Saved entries
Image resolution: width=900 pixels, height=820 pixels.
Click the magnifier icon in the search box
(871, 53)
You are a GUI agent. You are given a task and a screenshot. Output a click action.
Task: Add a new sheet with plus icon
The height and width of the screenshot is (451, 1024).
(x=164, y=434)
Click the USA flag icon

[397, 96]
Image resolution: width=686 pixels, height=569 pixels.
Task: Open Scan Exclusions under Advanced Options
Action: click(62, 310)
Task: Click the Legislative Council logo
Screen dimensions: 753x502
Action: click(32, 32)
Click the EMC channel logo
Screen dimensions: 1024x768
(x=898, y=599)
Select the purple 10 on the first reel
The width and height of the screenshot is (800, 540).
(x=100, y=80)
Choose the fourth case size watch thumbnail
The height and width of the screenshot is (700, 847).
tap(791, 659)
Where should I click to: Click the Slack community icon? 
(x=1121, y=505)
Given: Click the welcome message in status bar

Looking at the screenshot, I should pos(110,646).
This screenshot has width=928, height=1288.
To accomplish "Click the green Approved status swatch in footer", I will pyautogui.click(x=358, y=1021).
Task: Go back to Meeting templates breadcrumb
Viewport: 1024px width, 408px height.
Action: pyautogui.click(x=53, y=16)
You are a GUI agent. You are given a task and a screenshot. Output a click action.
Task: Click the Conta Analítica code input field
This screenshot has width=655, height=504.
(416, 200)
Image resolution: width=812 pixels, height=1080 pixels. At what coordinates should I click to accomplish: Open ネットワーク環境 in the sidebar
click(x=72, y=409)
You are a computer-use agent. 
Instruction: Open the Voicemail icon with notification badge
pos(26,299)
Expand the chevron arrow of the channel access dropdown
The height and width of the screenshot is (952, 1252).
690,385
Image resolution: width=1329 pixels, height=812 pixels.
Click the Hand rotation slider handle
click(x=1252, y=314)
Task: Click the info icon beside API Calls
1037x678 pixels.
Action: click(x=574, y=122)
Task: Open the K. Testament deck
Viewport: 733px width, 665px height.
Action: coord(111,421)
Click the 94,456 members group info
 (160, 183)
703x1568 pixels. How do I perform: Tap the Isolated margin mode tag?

◆ Aim of the task ◆
Each entry above is to be printed again exactly.

◆ Task result ◆
Image resolution: width=900 pixels, height=820 pixels.
Click the magnifier icon in the search box
(871, 53)
You are a GUI agent. You are given a task and a screenshot. Output a click action.
Task: Add a new sheet with plus icon
The height and width of the screenshot is (451, 1024).
(x=164, y=434)
Click the USA flag icon

[397, 96]
Image resolution: width=686 pixels, height=569 pixels.
Task: Open Scan Exclusions under Advanced Options
Action: click(62, 310)
Task: Click the Legislative Council logo
Screen dimensions: 753x502
Action: click(32, 32)
Click the EMC channel logo
Screen dimensions: 1024x768
(x=898, y=599)
Select the purple 10 on the first reel
The width and height of the screenshot is (800, 540).
(x=100, y=80)
Choose the fourth case size watch thumbnail
The height and width of the screenshot is (700, 847).
tap(791, 659)
Where should I click to: Click the Slack community icon? 
(x=1121, y=505)
Given: Click the welcome message in status bar

Looking at the screenshot, I should pos(110,646).
This screenshot has width=928, height=1288.
To accomplish "Click the green Approved status swatch in footer", I will pyautogui.click(x=358, y=1021).
Task: Go back to Meeting templates breadcrumb
Viewport: 1024px width, 408px height.
Action: pyautogui.click(x=53, y=16)
You are a GUI agent. You are given a task and a screenshot. Output a click action.
Task: Click the Conta Analítica code input field
This screenshot has width=655, height=504.
(416, 200)
Image resolution: width=812 pixels, height=1080 pixels. At what coordinates should I click to accomplish: Open ネットワーク環境 in the sidebar
click(x=72, y=409)
You are a computer-use agent. 
Instruction: Open the Voicemail icon with notification badge
pos(26,299)
Expand the chevron arrow of the channel access dropdown
The height and width of the screenshot is (952, 1252).
690,385
Image resolution: width=1329 pixels, height=812 pixels.
Click the Hand rotation slider handle
click(x=1252, y=314)
Task: Click the info icon beside API Calls
1037x678 pixels.
Action: click(x=574, y=122)
Task: Open the K. Testament deck
Viewport: 733px width, 665px height.
Action: coord(111,421)
Click the 94,456 members group info
 (160, 183)
703x1568 pixels. How do I perform: Tap the Isolated margin mode tag?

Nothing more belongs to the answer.